Explanation behind 'Variance' in statistics

87 Views Asked by At

I know there are already some questions asked regarding this, but mine is a little different. I know that variance is calculated to know how spreaded the data is w.r.t mean value.

So calculating variance is equal to calculating average of the differences between values and mean and then dividing by the number of data points we have.

Now, I have 2 questions:

1) Why don't we use absolute values instead of squaring them?(Maybe absolute values are not differentiable or something?)

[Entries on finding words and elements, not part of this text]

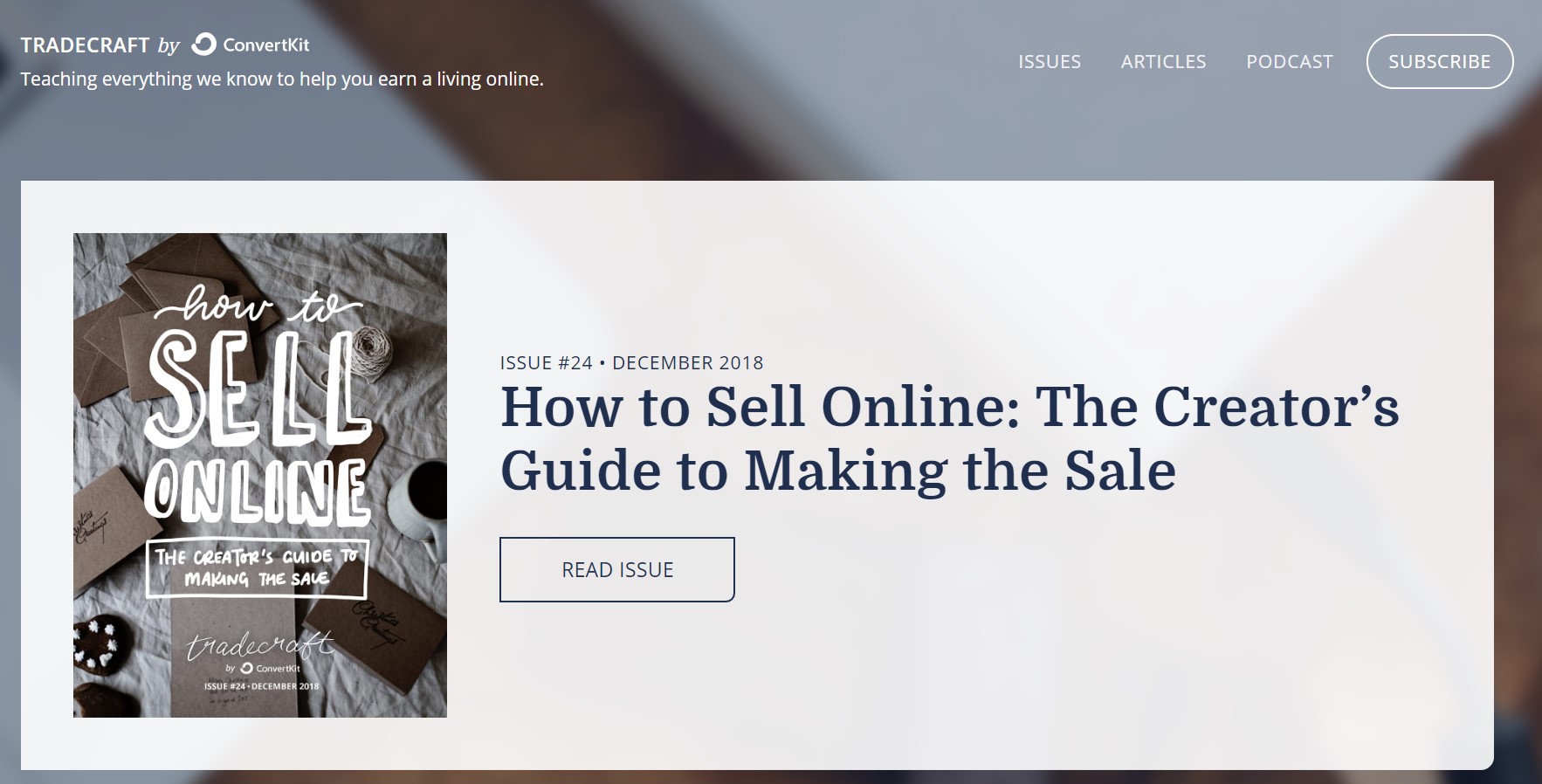1542x784 pixels.
Task: Open the issue cover image thumbnail
Action: coord(260,475)
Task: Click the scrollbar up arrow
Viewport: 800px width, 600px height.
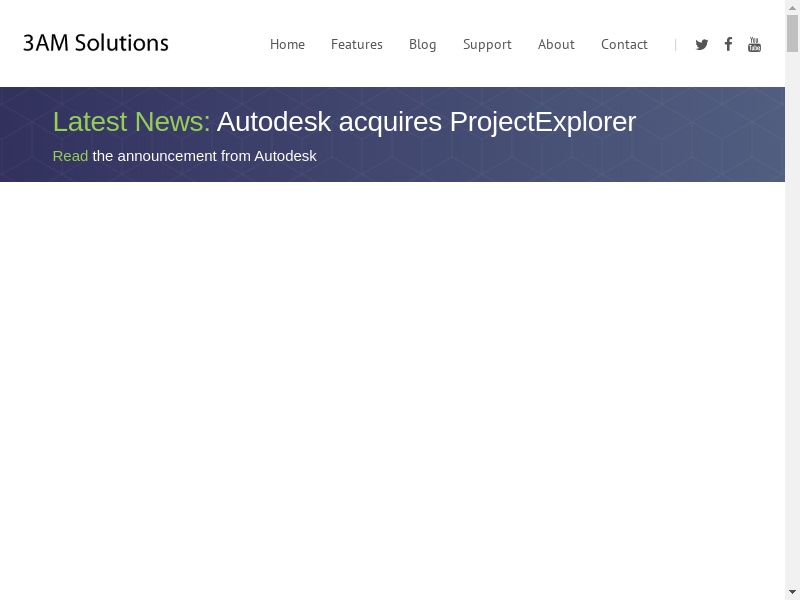Action: pyautogui.click(x=792, y=7)
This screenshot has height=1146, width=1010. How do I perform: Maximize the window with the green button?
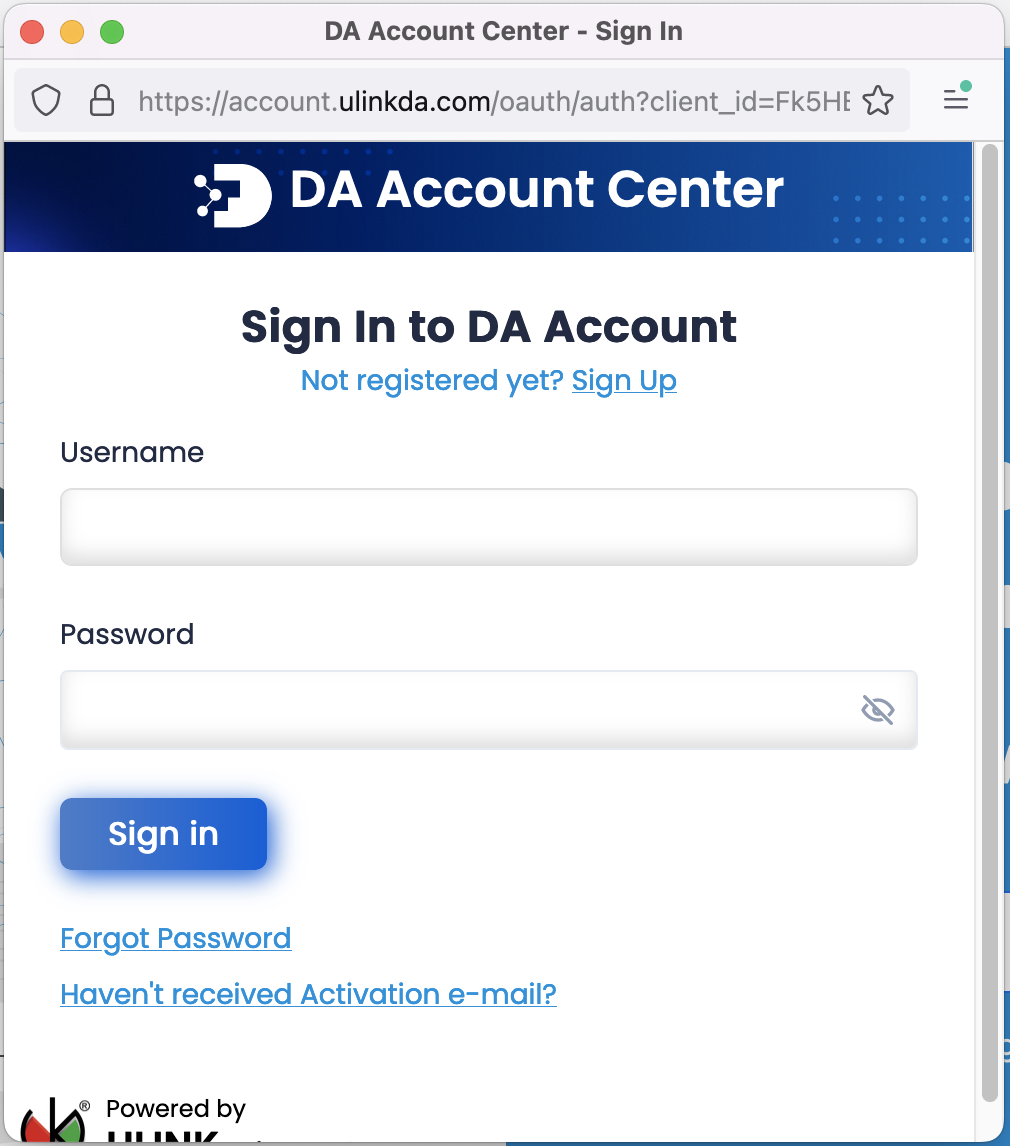tap(112, 31)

2) Why do we use 'N-1' instead of 'N' when dividing?

1

There are 1 best solutions below

0
On

For (1), you will lose certain useful properties. For example, suppose $X$ and $Y$ are two independent random variables, we have $\mathbb{V}ar(X+Y)=\mathbb{V}ar(X)+\mathbb{V}ar(Y)$. However, if we define $V(A)=\mathbb{E}[|A-\mathbb{E}[A]|]$, we have $V(A)+V(B) = \mathbb{E}[|A-\mathbb{E}[A]|] + \mathbb{E}[|B-\mathbb{E}[B]|]=\mathbb{E}[|A-\mathbb{E}[A]|+|B-\mathbb{E}[B]|]$, which cannot be simplified without introducing inequalities.

For (2), suppose you want to estimate the true variance $\sigma^2$ of a model. You collected a set of data, say, $\{X_i\}_{i=1}^n$. To estimate the true variance, you construct a statistic $S=\frac{1}{n-1}\sum_{i=1}^n {{(X_i-\overline{X})}}^2$. A theorem tells you that $\mathbb{E}[S]=\sigma^2$. Hence if you take $n$ instead of $n-1$, $\mathbb{E}[S] \ne \sigma^2$.